On the brighter side, I was really happy with the relational in-roads with Christina and Cara. Tris’s raw emotions really needed the balm of forgiveness and I felt by the end that she feels less isolated in her grief. Also, Christina is such a good friend for Tris. When Christina puts make-up on Tris when they were going to Amity, I felt that it was a bit of nurturing that Tris so desperately needed in the loss of her mother. I was even happy with some of the decisions that Peter made. Even though I don’t agree with his position or the reasons he chose to justify his actions, I was glad he chose to do the right thing. I don’t envy him having to live in this new world looking over his shoulder for Edward. I guess the price for his Dauntless behavior is still following him as well.

I was heartbroken for Tris with the things she discovered about Caleb. In the end, I am not sure where things were left off with him or with Marcus for that matter. I think Tobias’s mother is pretty darn scary and not much better than Jeanine. And she was NOT nice to Tris. And the worst part is that Tobias didn’t see it. Grrr!

Okay…the ending. WTH??? They kept everyone sequestered from the population to sort of “reboot” society? I guess to create Divergent populations was the goal. What do they do now?Apparently, the woman speaking was a relative of Tris’s. At one point during the Candor truth-testing, Tris informs us that when a couple marry, one spouse has to take the other’s surname. We don’t know if Edith Prior is from Tris’ mother’s side or father’s. One more teeny question,Tris’ mother was raised Dauntless, right? What happened to her Dauntless parents??

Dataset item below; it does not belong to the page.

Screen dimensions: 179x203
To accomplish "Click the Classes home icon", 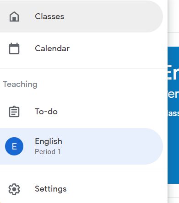I will (x=14, y=16).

Overall, even though I was secretly wishing for more intimacy and for characters in stronger places, this wasn’t the book for that. Insurgent is about strong characters who have been under duress and were being tested in their weakness. Roth does a masterful job of building a world and at the same time destroying any pre-conceived ideals. In true Candor fashion, she smacks you in the face with the truth. That there are no truly good or evil factions, but varying shades of both. The lesson Tris has learned throughout this book is culminated in Edith’s message. That the battle she is waging is not against a particular faction, “but against human nature itself.”